● Brano da leggere
━━━━━━
Rabbia o Ribellione? Spesso l'una guida l'altra, ma non devono mai essere confuse. La rabbia non deve essere mai incentivo alla cattiveria, la ribellione è giusta se fondata su solidi principi, sulla liberazione dall'oppressione.

Ecco che, se in questi giorni difficili per il popolo italiano, i sentimenti di rabbia verso la classe dirigente e di depressione per la difficoltà con cui si arriva a fine mese stanno sempre più prendendo piede in tutti noi, una domanda dobbiamo farci:
"Siamo capaci di Resistere?"

Quanto saremo in grado di sopportare, e a testa china fare quello che ci viene detto?

Quanto siamo disposti a concedere pur di aspettare un futuro migliore per noi e le nostre future generazioni?

Quante notti ancora chiuderemo gli occhi sperando che il domani passi in fretta per tornare di nuovo a sognare?

"Tutti hanno sognato un mondo diverso, un mondo di libertà, un mondo di giustizia, un mondo di fratellanza e serenità"

Per chi ha 80 anni ora, per chi non c'è più, per chi ha vissuto quei momenti difficili, questo era il sogno, e purtroppo ora, nel 2012, 67 anni dopo la Liberazione, ancora nulla è successo, niente è cambiato, questo mondo non c'è.

E allora riflettiamo, ragioniamo con la nostra testa, e continuiamo la loro lotta, quella di chi si è alzato tutte le mattine della propria vita per lasciarci un futuro migliore.

sabato 21 aprile 2012

Riflessioni su un Soggiorno all'estero Mai iniziato

Non vi ho mai parlato della mia vita a Copenhagen, degli amici con cui esco, delle persone che frequento, di come trascorro i weekend nella capitale Danese. E mi sento in colpa per questo.
━━━━━━
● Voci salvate

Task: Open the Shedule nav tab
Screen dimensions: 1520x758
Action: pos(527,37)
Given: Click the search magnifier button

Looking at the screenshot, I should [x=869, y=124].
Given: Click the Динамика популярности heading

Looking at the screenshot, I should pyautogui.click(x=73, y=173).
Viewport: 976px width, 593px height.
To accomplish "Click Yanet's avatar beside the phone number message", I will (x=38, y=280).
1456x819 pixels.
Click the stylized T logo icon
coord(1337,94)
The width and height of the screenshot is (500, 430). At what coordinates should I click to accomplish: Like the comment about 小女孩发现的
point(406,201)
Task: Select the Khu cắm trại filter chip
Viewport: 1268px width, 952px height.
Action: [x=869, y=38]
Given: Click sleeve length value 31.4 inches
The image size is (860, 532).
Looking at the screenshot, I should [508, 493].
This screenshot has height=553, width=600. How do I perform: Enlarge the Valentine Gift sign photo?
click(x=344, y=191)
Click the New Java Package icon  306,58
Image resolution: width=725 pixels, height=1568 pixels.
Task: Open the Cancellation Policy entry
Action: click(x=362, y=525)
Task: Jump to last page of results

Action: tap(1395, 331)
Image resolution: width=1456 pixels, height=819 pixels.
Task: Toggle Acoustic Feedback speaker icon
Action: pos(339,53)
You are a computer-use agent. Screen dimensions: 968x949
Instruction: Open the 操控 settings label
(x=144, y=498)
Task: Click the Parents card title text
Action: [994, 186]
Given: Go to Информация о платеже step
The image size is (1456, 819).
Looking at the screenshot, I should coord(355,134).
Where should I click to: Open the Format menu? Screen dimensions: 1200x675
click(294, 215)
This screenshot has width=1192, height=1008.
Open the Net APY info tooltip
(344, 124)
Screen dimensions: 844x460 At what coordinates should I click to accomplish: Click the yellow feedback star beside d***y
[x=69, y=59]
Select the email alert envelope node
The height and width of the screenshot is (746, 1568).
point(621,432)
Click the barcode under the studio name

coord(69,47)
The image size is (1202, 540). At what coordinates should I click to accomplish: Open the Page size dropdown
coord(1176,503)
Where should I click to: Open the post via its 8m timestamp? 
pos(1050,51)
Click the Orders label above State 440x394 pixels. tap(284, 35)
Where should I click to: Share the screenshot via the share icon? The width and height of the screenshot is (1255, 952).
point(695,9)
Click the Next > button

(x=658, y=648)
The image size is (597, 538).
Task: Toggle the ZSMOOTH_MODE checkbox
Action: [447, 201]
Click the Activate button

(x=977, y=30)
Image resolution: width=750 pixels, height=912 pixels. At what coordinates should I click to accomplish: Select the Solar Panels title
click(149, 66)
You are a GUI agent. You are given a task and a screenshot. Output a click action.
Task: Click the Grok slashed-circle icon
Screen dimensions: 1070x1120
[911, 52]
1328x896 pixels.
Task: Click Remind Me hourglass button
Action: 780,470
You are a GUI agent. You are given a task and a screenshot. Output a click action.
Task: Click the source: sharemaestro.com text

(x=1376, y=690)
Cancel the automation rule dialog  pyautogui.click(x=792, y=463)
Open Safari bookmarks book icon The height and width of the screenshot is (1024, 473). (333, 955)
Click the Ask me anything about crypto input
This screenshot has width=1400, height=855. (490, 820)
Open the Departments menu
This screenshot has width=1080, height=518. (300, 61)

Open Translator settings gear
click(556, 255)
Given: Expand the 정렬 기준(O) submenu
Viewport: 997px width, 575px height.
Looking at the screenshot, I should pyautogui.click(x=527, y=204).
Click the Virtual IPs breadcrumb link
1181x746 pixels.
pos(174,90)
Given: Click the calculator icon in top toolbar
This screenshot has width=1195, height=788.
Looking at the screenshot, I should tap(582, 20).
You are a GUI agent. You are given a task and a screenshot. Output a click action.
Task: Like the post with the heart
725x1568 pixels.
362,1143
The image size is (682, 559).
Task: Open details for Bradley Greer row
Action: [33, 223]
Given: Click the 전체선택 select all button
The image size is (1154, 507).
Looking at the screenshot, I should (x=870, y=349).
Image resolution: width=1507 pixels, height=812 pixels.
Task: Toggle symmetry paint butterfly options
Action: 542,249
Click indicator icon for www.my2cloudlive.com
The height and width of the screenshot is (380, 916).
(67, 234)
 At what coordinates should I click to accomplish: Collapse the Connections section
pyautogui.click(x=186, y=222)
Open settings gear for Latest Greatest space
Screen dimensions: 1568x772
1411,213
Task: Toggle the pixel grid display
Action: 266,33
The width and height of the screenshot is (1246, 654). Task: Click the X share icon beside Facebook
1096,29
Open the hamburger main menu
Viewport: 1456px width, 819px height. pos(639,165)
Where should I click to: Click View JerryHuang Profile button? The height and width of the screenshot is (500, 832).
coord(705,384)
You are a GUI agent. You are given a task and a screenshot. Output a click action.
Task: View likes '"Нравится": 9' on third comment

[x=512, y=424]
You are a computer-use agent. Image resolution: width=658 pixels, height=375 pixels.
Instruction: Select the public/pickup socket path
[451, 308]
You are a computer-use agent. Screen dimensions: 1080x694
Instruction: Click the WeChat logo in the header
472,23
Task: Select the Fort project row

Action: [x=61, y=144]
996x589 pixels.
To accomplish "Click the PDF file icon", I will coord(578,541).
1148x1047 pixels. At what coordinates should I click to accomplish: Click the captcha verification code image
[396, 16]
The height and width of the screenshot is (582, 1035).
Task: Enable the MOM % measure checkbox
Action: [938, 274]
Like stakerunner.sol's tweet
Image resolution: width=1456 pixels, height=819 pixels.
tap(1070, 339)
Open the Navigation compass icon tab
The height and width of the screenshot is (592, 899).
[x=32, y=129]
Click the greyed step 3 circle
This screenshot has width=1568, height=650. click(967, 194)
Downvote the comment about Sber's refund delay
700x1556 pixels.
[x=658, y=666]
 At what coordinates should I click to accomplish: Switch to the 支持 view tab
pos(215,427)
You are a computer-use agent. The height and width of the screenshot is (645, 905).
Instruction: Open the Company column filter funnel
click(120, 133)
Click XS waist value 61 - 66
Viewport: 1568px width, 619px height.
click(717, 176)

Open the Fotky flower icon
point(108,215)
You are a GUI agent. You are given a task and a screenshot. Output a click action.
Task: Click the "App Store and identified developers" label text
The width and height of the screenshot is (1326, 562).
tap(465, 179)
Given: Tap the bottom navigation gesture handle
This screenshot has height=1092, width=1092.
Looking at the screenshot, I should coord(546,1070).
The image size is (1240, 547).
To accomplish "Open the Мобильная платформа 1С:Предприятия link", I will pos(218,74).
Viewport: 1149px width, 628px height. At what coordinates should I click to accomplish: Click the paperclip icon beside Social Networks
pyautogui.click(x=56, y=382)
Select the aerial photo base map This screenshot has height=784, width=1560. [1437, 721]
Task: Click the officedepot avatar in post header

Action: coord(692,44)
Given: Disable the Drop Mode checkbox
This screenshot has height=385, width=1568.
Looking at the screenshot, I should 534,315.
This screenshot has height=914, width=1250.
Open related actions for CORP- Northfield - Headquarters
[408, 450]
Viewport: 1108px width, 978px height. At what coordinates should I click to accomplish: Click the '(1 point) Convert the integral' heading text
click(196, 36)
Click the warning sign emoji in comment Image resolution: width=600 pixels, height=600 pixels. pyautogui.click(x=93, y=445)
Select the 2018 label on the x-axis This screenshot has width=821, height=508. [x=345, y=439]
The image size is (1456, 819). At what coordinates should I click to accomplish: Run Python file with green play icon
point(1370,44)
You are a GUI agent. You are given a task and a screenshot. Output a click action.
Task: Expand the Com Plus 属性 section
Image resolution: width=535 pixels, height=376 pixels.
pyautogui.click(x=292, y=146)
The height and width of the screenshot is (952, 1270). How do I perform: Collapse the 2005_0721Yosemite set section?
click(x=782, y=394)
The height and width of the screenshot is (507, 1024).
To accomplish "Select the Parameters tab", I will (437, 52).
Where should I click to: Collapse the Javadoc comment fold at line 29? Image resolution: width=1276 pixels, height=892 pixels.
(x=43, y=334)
━━━━━━
● Cosa fare
**a)** Indica se ciascuna affermazione concorda con il brano, rispondendo sì o no e citando le parole decisive del testo: (i) la ribellione è giusta se fondata su solidi principi; (ii) nel 2012 il mondo sognato si è finalmente realizzato; (iii) il 2012 cade 67 anni dopo la Liberazione.
**b)** Ricopia dal brano, senza alcuna modifica, il passo che va da "Quanto saremo in" a "mondo non c'è.".

● Risposte
**a)**
(i) Sì: «la ribellione è giusta se fondata su solidi principi»
(ii) No: «ancora nulla è successo, niente è cambiato, questo mondo non c'è»
(iii) Sì: «nel 2012, 67 anni dopo la Liberazione»

**b)**
Quanto saremo in grado di sopportare, e a testa china fare quello che ci viene detto?

Quanto siamo disposti a concedere pur di aspettare un futuro migliore per noi e le nostre future generazioni?

Quante notti ancora chiuderemo gli occhi sperando che il domani passi in fretta per tornare di nuovo a sognare?

"Tutti hanno sognato un mondo diverso, un mondo di libertà, un mondo di giustizia, un mondo di fratellanza e serenità"

Per chi ha 80 anni ora, per chi non c'è più, per chi ha vissuto quei momenti difficili, questo era il sogno, e purtroppo ora, nel 2012, 67 anni dopo la Liberazione, ancora nulla è successo, niente è cambiato, questo mondo non c'è.